:: What to work on ::
Copy out the data below. Leave nothing out and alter nothing.

:: Materials provided ::

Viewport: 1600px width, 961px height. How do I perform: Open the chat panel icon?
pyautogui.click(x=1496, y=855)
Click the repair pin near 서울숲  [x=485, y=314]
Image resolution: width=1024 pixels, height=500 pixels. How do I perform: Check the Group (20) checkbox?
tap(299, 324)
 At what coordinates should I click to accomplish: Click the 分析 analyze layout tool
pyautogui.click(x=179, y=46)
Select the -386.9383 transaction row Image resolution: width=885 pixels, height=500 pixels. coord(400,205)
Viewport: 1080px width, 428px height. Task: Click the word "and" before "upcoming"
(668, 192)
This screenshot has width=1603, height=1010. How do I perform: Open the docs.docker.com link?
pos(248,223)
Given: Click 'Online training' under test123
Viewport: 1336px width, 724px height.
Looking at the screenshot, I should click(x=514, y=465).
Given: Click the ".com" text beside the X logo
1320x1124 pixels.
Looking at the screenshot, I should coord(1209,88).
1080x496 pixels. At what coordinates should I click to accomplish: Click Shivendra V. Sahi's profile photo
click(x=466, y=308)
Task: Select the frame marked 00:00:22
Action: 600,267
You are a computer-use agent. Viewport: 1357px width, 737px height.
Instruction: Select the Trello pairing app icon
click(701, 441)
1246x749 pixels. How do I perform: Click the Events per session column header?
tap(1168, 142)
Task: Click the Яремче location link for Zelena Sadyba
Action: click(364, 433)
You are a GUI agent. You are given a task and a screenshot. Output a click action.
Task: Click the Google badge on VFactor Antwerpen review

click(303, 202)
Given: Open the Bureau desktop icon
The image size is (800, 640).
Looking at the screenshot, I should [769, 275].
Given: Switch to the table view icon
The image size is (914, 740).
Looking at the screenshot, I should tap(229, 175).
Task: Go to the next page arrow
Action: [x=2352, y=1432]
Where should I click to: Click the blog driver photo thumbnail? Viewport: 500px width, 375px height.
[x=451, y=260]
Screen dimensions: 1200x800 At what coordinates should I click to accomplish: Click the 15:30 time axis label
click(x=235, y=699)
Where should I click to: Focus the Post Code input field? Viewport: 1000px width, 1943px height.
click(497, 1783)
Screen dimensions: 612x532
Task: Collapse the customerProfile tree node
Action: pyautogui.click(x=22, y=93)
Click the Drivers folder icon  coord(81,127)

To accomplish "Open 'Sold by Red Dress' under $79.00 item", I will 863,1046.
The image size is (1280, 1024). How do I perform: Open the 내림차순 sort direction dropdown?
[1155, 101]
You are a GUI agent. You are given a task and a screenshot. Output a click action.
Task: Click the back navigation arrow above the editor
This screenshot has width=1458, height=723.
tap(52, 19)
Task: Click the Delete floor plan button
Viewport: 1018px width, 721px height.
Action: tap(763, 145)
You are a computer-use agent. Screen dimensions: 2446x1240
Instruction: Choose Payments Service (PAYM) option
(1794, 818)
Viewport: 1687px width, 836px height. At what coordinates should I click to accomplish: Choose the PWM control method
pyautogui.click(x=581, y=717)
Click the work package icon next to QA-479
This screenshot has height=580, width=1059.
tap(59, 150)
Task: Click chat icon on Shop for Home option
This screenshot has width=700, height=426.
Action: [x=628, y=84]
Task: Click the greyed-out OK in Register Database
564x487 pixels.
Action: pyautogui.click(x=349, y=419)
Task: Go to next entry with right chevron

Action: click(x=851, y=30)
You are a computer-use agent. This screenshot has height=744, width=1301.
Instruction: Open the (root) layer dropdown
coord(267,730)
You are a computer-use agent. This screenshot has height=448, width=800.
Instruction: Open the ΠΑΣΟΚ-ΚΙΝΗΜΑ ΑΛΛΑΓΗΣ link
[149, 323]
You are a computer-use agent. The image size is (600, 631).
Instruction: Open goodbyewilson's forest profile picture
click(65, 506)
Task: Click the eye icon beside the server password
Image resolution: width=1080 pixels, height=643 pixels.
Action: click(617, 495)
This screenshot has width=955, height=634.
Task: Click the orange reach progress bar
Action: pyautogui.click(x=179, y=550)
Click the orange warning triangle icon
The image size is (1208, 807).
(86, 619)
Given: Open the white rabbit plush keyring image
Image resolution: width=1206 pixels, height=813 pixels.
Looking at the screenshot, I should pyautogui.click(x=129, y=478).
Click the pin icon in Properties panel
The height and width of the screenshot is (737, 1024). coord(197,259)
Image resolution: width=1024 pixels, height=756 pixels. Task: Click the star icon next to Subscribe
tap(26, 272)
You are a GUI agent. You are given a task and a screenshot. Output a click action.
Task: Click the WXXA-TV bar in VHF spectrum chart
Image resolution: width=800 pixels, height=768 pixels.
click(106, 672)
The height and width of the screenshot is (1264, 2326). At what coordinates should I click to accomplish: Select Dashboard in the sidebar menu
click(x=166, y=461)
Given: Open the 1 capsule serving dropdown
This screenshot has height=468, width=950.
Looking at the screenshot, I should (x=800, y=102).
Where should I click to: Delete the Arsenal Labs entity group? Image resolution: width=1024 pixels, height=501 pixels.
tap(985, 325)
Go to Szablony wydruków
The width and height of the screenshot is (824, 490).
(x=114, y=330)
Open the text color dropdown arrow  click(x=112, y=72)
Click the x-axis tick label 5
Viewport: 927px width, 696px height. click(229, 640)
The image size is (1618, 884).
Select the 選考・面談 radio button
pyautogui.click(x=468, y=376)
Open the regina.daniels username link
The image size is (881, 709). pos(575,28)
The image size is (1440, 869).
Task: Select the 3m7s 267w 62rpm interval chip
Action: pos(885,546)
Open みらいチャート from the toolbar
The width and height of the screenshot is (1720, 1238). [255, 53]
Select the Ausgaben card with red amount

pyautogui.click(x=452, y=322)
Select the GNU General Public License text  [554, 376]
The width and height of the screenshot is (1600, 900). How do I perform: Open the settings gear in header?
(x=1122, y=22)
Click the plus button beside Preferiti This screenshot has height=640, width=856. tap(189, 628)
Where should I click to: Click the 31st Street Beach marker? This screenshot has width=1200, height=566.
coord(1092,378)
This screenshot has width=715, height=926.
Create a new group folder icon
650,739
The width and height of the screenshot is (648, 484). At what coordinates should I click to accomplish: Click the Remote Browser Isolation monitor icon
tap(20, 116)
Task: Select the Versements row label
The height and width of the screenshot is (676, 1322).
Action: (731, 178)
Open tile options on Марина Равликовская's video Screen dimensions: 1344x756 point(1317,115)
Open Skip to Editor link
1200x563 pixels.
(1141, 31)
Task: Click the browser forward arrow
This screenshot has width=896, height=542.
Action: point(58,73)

:: Expected answer ::
Viewport: 1600px width, 961px height. How do I perform: Open the chat panel icon?
pyautogui.click(x=1496, y=855)
Click the repair pin near 서울숲  [x=485, y=314]
Image resolution: width=1024 pixels, height=500 pixels. How do I perform: Check the Group (20) checkbox?
tap(299, 324)
 At what coordinates should I click to accomplish: Click the 分析 analyze layout tool
pyautogui.click(x=179, y=46)
Select the -386.9383 transaction row Image resolution: width=885 pixels, height=500 pixels. coord(400,205)
Viewport: 1080px width, 428px height. Task: Click the word "and" before "upcoming"
(668, 192)
This screenshot has width=1603, height=1010. How do I perform: Open the docs.docker.com link?
pos(248,223)
Given: Click 'Online training' under test123
Viewport: 1336px width, 724px height.
Looking at the screenshot, I should click(x=514, y=465).
Given: Click the ".com" text beside the X logo
1320x1124 pixels.
Looking at the screenshot, I should coord(1209,88).
1080x496 pixels. At what coordinates should I click to accomplish: Click Shivendra V. Sahi's profile photo
click(x=466, y=308)
Task: Select the frame marked 00:00:22
Action: 600,267
You are a computer-use agent. Viewport: 1357px width, 737px height.
Instruction: Select the Trello pairing app icon
click(701, 441)
1246x749 pixels. How do I perform: Click the Events per session column header?
tap(1168, 142)
Task: Click the Яремче location link for Zelena Sadyba
Action: click(364, 433)
You are a GUI agent. You are given a task and a screenshot. Output a click action.
Task: Click the Google badge on VFactor Antwerpen review

click(303, 202)
Given: Open the Bureau desktop icon
The image size is (800, 640).
Looking at the screenshot, I should [769, 275].
Given: Switch to the table view icon
The image size is (914, 740).
Looking at the screenshot, I should tap(229, 175).
Task: Go to the next page arrow
Action: [x=2352, y=1432]
Where should I click to: Click the blog driver photo thumbnail? Viewport: 500px width, 375px height.
[x=451, y=260]
Screen dimensions: 1200x800 At what coordinates should I click to accomplish: Click the 15:30 time axis label
click(x=235, y=699)
Where should I click to: Focus the Post Code input field? Viewport: 1000px width, 1943px height.
click(497, 1783)
Screen dimensions: 612x532
Task: Collapse the customerProfile tree node
Action: pyautogui.click(x=22, y=93)
Click the Drivers folder icon  coord(81,127)

To accomplish "Open 'Sold by Red Dress' under $79.00 item", I will 863,1046.
The image size is (1280, 1024). How do I perform: Open the 내림차순 sort direction dropdown?
[1155, 101]
You are a GUI agent. You are given a task and a screenshot. Output a click action.
Task: Click the back navigation arrow above the editor
This screenshot has width=1458, height=723.
tap(52, 19)
Task: Click the Delete floor plan button
Viewport: 1018px width, 721px height.
Action: tap(763, 145)
You are a computer-use agent. Screen dimensions: 2446x1240
Instruction: Choose Payments Service (PAYM) option
(1794, 818)
Viewport: 1687px width, 836px height. At what coordinates should I click to accomplish: Choose the PWM control method
pyautogui.click(x=581, y=717)
Click the work package icon next to QA-479
This screenshot has height=580, width=1059.
tap(59, 150)
Task: Click chat icon on Shop for Home option
This screenshot has width=700, height=426.
Action: [x=628, y=84]
Task: Click the greyed-out OK in Register Database
564x487 pixels.
Action: pyautogui.click(x=349, y=419)
Task: Go to next entry with right chevron

Action: click(x=851, y=30)
You are a computer-use agent. This screenshot has height=744, width=1301.
Instruction: Open the (root) layer dropdown
coord(267,730)
You are a computer-use agent. This screenshot has height=448, width=800.
Instruction: Open the ΠΑΣΟΚ-ΚΙΝΗΜΑ ΑΛΛΑΓΗΣ link
[149, 323]
You are a computer-use agent. The image size is (600, 631).
Instruction: Open goodbyewilson's forest profile picture
click(65, 506)
Task: Click the eye icon beside the server password
Image resolution: width=1080 pixels, height=643 pixels.
Action: click(617, 495)
This screenshot has width=955, height=634.
Task: Click the orange reach progress bar
Action: pyautogui.click(x=179, y=550)
Click the orange warning triangle icon
The image size is (1208, 807).
(86, 619)
Given: Open the white rabbit plush keyring image
Image resolution: width=1206 pixels, height=813 pixels.
Looking at the screenshot, I should pyautogui.click(x=129, y=478).
Click the pin icon in Properties panel
The height and width of the screenshot is (737, 1024). coord(197,259)
Image resolution: width=1024 pixels, height=756 pixels. Task: Click the star icon next to Subscribe
tap(26, 272)
You are a GUI agent. You are given a task and a screenshot. Output a click action.
Task: Click the WXXA-TV bar in VHF spectrum chart
Image resolution: width=800 pixels, height=768 pixels.
click(106, 672)
The height and width of the screenshot is (1264, 2326). At what coordinates should I click to accomplish: Select Dashboard in the sidebar menu
click(x=166, y=461)
Given: Open the 1 capsule serving dropdown
This screenshot has height=468, width=950.
Looking at the screenshot, I should (x=800, y=102).
Where should I click to: Delete the Arsenal Labs entity group? Image resolution: width=1024 pixels, height=501 pixels.
tap(985, 325)
Go to Szablony wydruków
The width and height of the screenshot is (824, 490).
(x=114, y=330)
Open the text color dropdown arrow  click(x=112, y=72)
Click the x-axis tick label 5
Viewport: 927px width, 696px height. click(229, 640)
The image size is (1618, 884).
Select the 選考・面談 radio button
pyautogui.click(x=468, y=376)
Open the regina.daniels username link
The image size is (881, 709). pos(575,28)
The image size is (1440, 869).
Task: Select the 3m7s 267w 62rpm interval chip
Action: pos(885,546)
Open みらいチャート from the toolbar
The width and height of the screenshot is (1720, 1238). [255, 53]
Select the Ausgaben card with red amount

pyautogui.click(x=452, y=322)
Select the GNU General Public License text  [554, 376]
The width and height of the screenshot is (1600, 900). How do I perform: Open the settings gear in header?
(x=1122, y=22)
Click the plus button beside Preferiti This screenshot has height=640, width=856. tap(189, 628)
Where should I click to: Click the 31st Street Beach marker? This screenshot has width=1200, height=566.
coord(1092,378)
This screenshot has width=715, height=926.
Create a new group folder icon
650,739
The width and height of the screenshot is (648, 484). At what coordinates should I click to accomplish: Click the Remote Browser Isolation monitor icon
tap(20, 116)
Task: Select the Versements row label
The height and width of the screenshot is (676, 1322).
Action: (731, 178)
Open tile options on Марина Равликовская's video Screen dimensions: 1344x756 point(1317,115)
Open Skip to Editor link
1200x563 pixels.
(1141, 31)
Task: Click the browser forward arrow
This screenshot has width=896, height=542.
Action: point(58,73)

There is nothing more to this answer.